Cyber Threat Actor: TeamR70
| Actor Type | Location | Known Incidents |
Sensationalist
|
—
|
2 incidents |
|---|
Profile
TeamR70, also referenced as Team R70, is a hacker group that has claimed responsibility for cyber incidents targeting Brazilian government‑related online services. The group first appeared in public reporting in early April 2024 when it asserted involvement in disruptions affecting the consumer protection agency Procon‑Santos and the Santos port authority. No additional aliases or organizational structure have been disclosed in the available sources.
The observed activity of TeamR70 consists of causing website instability and temporary outages for the targeted entities. On April 4 2024 both the Procon‑Santos portal and the Santos port’s website experienced periods of unavailability, with the port authority noting that its internal systems were also affected. The municipality confirmed that the Procon‑Santos site remained offline pending verification and that citizens could reach the agency through alternative contact methods such as phone, email, or in‑person visits at Poupatempo.

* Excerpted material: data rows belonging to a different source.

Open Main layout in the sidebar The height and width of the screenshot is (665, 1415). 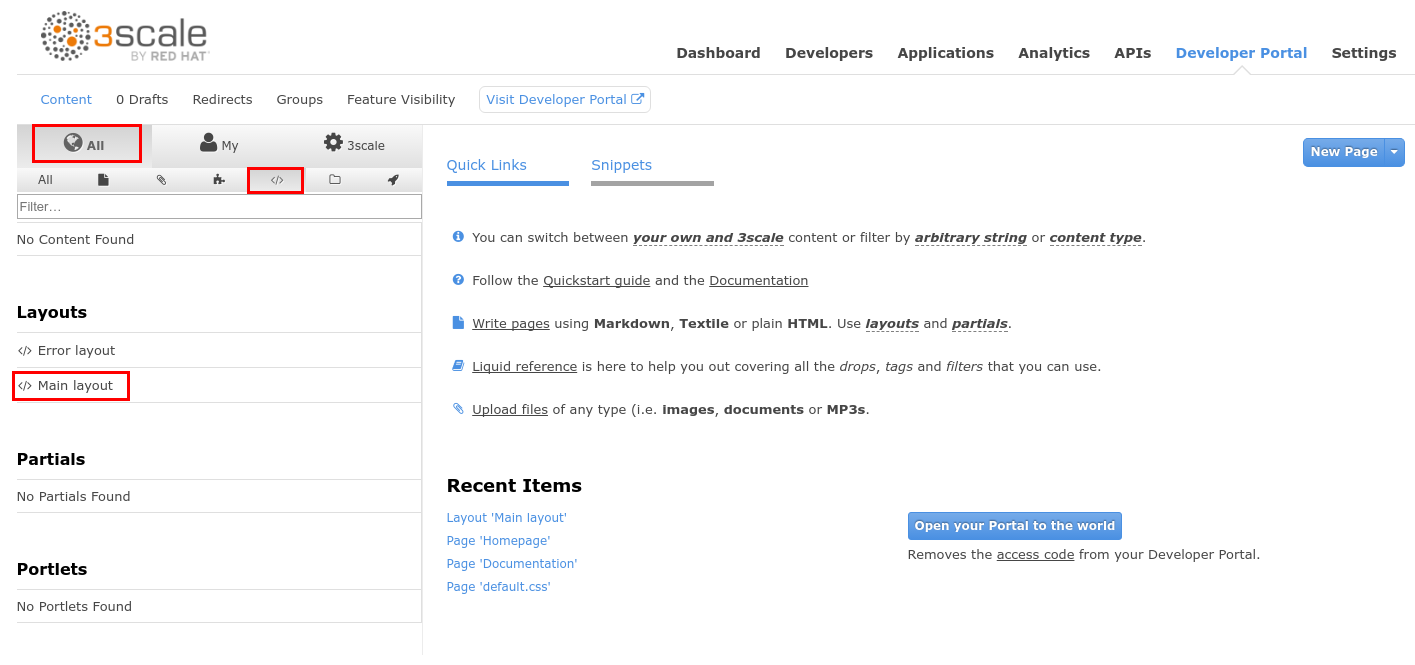[x=75, y=386]
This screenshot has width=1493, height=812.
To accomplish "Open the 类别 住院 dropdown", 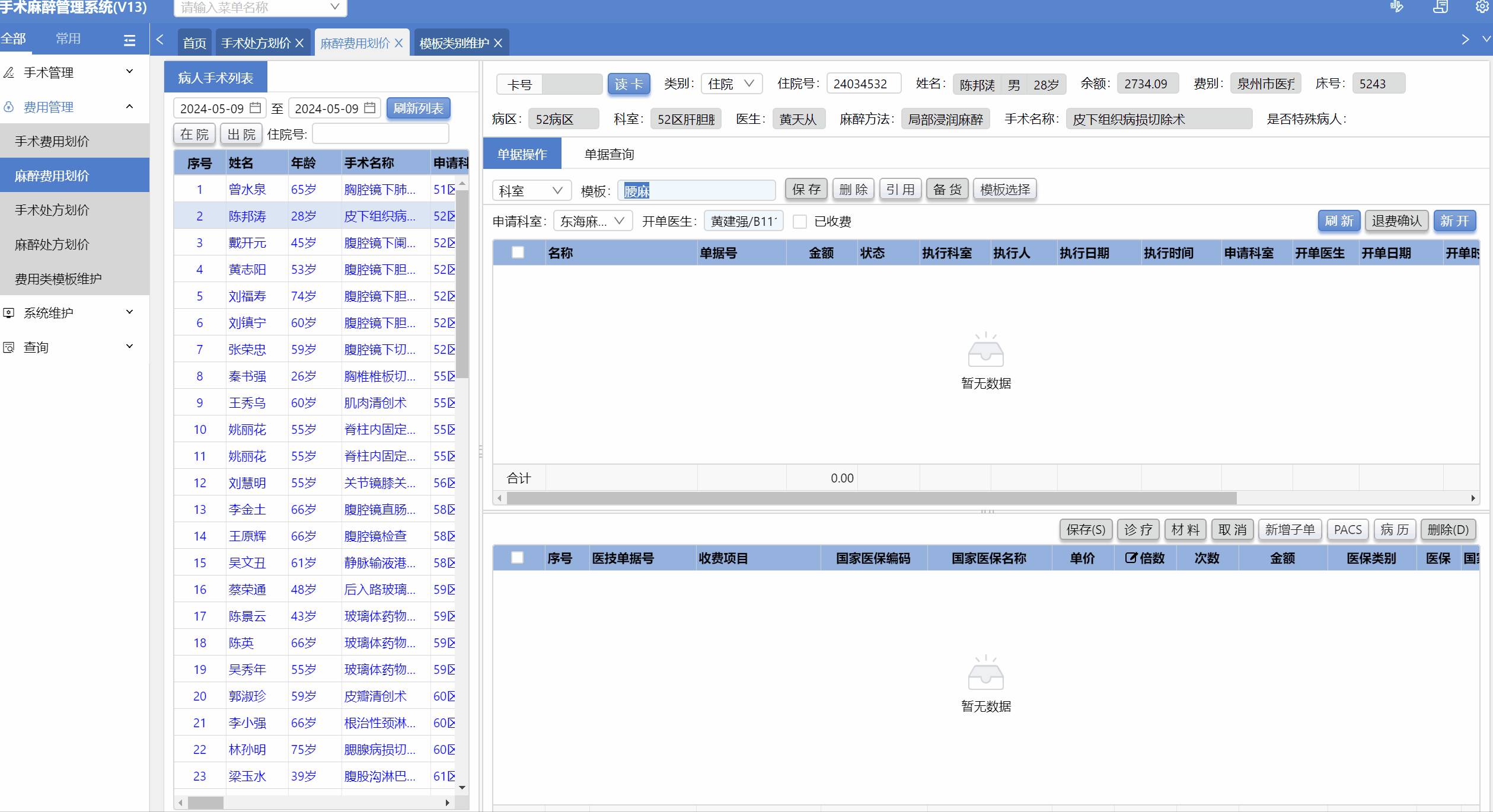I will point(730,84).
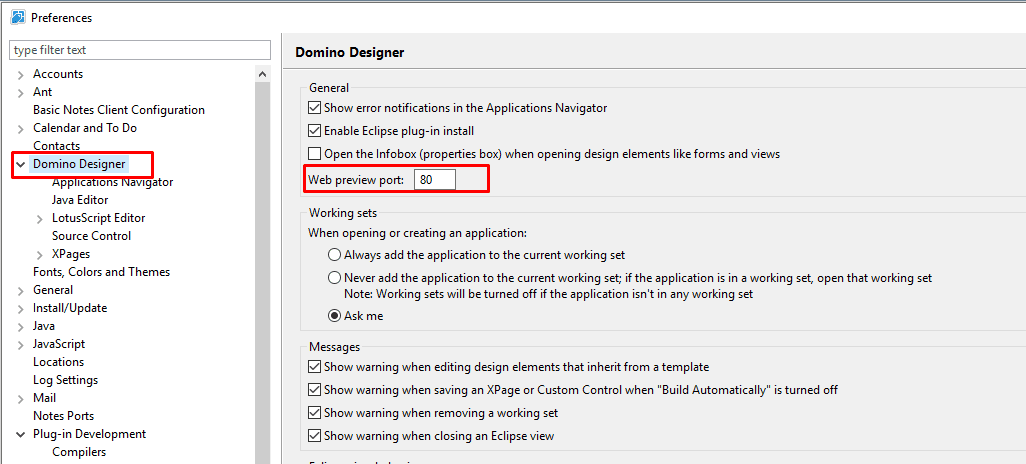This screenshot has width=1026, height=464.
Task: Toggle warning when closing an Eclipse view
Action: click(315, 436)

No evidence of data loss was reported by the port authority’s security team following its investigation.
Public statements attributed the attacks to an individual named Azael, who was identified by the group as the responsible actor. Local news outlets cited Azael in connection with the claimed operation by TeamR70, although the municipality has not formally validated this attribution. The group’s claims were limited to asserting responsibility for the disruption; no further details about Azael’s role, background, or affiliations were provided in the sources.
In response to the incidents, both the consumer protection agency and the port authority initiated investigations with their respective service providers and cybersecurity teams. The port authority’s security team began recovery efforts while confirming that no data loss had been detected. The municipality indicated that it would continue to monitor the situation and restore normal online operations once verification was completed. These actions demonstrate a standard incident‑response posture rather than any specific counter‑measure linked to the group’s tactics.
Available reporting does not describe particular malware families, initial access vectors, or tooling styles associated with TeamR70. Consequently, no specific technical tactics, techniques, or procedures can be confirmed from the provided material. The group’s known activity remains limited to the claimed disruption of websites belonging to public‑sector organizations in Santos, Brazil, with an emphasis on causing service outages without reported data exfiltration or financial gain.